[Pixel coordinate grounding data]
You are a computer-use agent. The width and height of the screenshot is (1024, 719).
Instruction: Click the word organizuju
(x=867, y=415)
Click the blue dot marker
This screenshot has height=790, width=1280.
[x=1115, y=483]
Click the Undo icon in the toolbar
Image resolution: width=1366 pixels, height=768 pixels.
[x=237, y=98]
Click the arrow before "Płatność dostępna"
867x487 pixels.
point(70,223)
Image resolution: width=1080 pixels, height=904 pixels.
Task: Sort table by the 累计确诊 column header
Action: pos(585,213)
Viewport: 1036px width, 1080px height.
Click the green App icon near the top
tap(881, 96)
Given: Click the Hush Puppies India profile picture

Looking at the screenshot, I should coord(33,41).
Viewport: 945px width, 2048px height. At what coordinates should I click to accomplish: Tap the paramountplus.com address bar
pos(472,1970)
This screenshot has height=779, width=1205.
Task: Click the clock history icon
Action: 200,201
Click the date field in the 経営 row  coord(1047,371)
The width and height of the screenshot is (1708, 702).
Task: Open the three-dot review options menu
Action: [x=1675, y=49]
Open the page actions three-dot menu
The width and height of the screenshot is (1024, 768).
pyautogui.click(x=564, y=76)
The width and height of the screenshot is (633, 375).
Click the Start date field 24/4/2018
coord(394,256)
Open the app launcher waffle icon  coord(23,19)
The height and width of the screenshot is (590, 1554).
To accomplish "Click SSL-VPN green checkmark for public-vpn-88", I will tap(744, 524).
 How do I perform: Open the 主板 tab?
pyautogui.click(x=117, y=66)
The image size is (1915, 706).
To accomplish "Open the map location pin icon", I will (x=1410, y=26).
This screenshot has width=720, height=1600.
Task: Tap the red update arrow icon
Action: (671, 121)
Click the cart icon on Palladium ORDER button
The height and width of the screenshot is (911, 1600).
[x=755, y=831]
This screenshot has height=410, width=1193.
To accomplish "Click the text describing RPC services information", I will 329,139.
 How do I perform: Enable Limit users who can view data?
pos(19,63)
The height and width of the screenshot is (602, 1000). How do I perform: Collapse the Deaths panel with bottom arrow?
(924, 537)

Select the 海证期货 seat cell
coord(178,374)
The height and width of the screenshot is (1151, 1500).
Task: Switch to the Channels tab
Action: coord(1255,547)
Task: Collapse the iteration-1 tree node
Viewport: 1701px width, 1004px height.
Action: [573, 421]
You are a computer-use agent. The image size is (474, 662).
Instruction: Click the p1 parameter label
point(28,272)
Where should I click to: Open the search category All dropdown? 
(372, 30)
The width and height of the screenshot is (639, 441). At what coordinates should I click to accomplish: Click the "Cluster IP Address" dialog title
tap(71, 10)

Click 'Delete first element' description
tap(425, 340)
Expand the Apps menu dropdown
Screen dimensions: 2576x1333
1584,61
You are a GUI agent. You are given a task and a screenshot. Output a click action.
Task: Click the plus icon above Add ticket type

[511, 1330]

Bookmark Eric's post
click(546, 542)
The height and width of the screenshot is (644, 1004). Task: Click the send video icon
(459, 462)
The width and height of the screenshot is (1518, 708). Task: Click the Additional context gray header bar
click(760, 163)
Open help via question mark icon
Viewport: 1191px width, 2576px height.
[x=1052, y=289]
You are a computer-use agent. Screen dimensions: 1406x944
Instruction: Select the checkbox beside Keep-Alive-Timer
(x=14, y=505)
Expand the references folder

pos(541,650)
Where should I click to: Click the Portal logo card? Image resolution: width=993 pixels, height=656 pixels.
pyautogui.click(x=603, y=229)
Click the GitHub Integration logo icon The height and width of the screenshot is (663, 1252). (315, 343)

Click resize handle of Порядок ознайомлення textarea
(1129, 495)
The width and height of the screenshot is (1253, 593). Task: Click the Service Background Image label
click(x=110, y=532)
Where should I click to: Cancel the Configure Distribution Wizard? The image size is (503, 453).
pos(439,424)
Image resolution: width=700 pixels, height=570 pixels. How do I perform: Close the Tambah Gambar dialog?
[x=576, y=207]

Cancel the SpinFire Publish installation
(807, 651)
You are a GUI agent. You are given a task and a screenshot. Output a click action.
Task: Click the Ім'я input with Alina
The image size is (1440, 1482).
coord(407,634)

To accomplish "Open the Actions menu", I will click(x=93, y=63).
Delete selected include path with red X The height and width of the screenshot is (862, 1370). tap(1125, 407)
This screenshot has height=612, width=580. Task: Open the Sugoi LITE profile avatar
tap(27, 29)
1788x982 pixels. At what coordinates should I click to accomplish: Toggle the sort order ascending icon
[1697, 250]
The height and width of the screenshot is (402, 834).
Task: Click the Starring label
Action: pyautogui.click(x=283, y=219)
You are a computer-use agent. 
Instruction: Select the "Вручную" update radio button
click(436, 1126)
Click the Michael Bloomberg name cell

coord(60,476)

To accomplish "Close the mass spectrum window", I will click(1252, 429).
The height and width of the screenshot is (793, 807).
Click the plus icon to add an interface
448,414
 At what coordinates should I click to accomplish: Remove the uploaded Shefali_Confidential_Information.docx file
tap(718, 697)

- [WHAT IS NEEDED]: Scan the records for the string "computer" and report each line where it occurs.

- [TASK ANSWER]:
You are a computer-use agent. The width and height of the screenshot is (1024, 719).
You are a computer-use agent. The image size is (474, 662).
You are a computer-use agent. Screen dimensions: 1406x944
You are a computer-use agent. 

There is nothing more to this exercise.